Second, the company has not just been busy refining our engines. Detroit Diesel has been preparing the field and our service literature, technician training, parts, and diagnostic tools – all are ready a full year before we launch! And, we have our manufacturing facility, suppliers, and quality function ramped up to support production of the new engines – things we’ve had in place since last fall.
Third, Detroit Diesel has a long and renowned history of diesel engine development and manufacturing. We have nearly 70 years of engine expertise and capability under our belts to support the 2007 program. And we aren’t just looking at ’07, we have programs in development to further our technology position for 2010 and beyond.
Preparation is Key
So what did the company do for ’07 that we haven’t done in the past? Simple: We planned better.
Detroit Diesel will be better prepared than ever and we are accomplishing this through all of these efforts. But the cornerstone of our 2007 program has been, and will continue to be right up until start of production, engine testing.
Detroit Diesel’s first 2007 Series 60 was on a test stand in August of 2004. Since then, we have racked up millions of reliability and durability testing miles across all three engine platforms, and we are in the middle of a comprehensive Customer Demonstration Program that will only serve to strengthen the performance of the engines that we bring to market in 2007. When all is said and done with the testing program, we will have accumulated 24 million test miles on our three engine platforms. By comparison, for our 2004 launch, we accumulated 2.8 million laboratory miles and didn’t conduct a customer demonstration program.
The Detroit Diesel engineering test teams have been crisscrossing the country from in test trucks in order to prove out the engines in all climates and environments and in a variety of applications. And we are very excited about what we have seen – engines and aftertreatment systems performing well. But it doesn’t surprise us given the extensive preparation work that we’ve put into the program.
The 2007 engines are just another step on the evolutionary ladder of our industry. Change is difficult in a competitive environment such as ours and moving to a new product with new technology generates some apprehension.
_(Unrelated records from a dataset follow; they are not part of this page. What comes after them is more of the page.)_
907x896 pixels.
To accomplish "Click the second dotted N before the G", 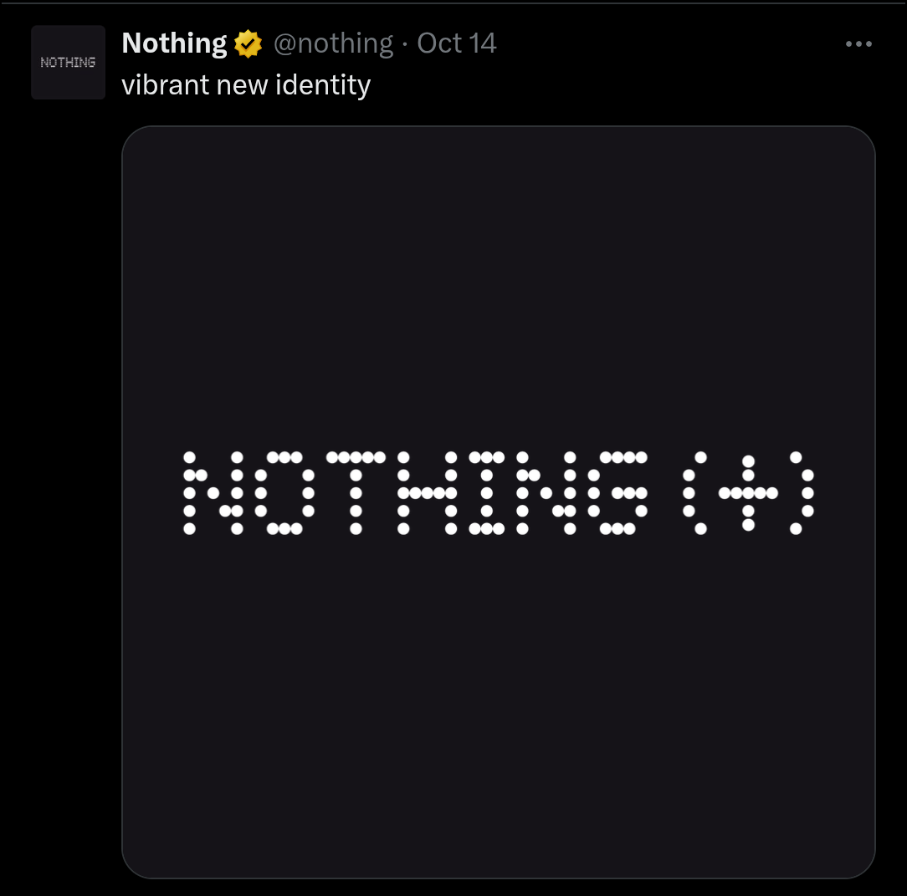I will point(546,493).
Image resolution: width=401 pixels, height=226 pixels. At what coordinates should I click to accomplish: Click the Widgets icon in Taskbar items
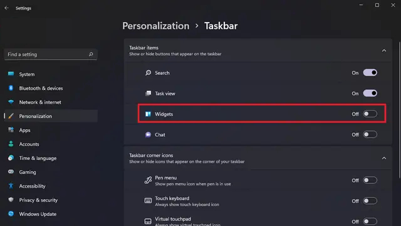point(148,114)
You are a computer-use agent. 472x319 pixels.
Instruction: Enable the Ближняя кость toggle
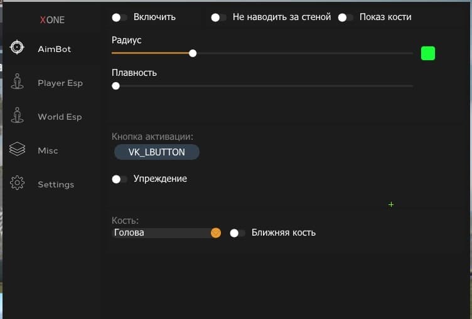pos(237,233)
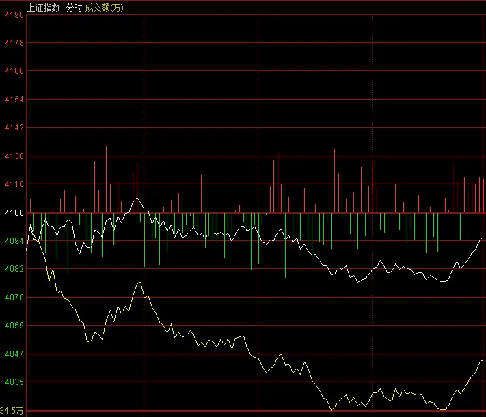Select the white 4106 baseline label
Viewport: 486px width, 417px height.
point(14,213)
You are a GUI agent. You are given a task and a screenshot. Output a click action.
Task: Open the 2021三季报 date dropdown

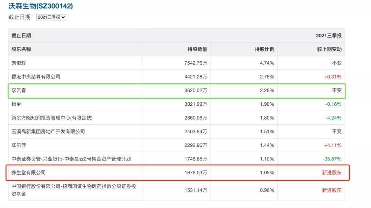(x=51, y=17)
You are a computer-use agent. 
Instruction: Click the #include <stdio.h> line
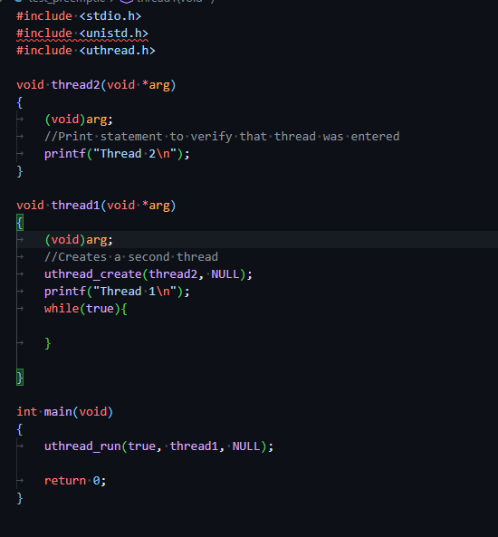coord(79,16)
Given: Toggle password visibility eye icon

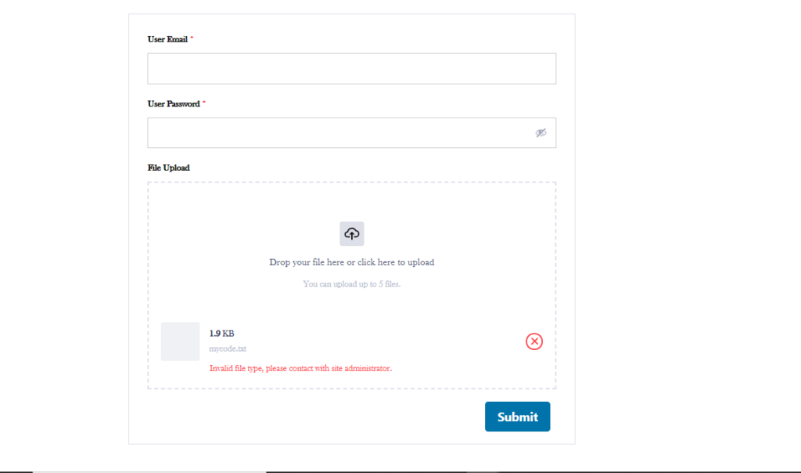Looking at the screenshot, I should click(541, 133).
But recognize that Detroit Diesel is ready to launch in 2007. We are using 2006 to refine our engines; hone our service and parts readiness, and validate our manufacturing capability. We’ve learned a lot from past launches and will continue to apply what we learn to make our products stronger so that when the new emissions standards take effect in 2007, our customers will reap the benefits from our preparation efforts.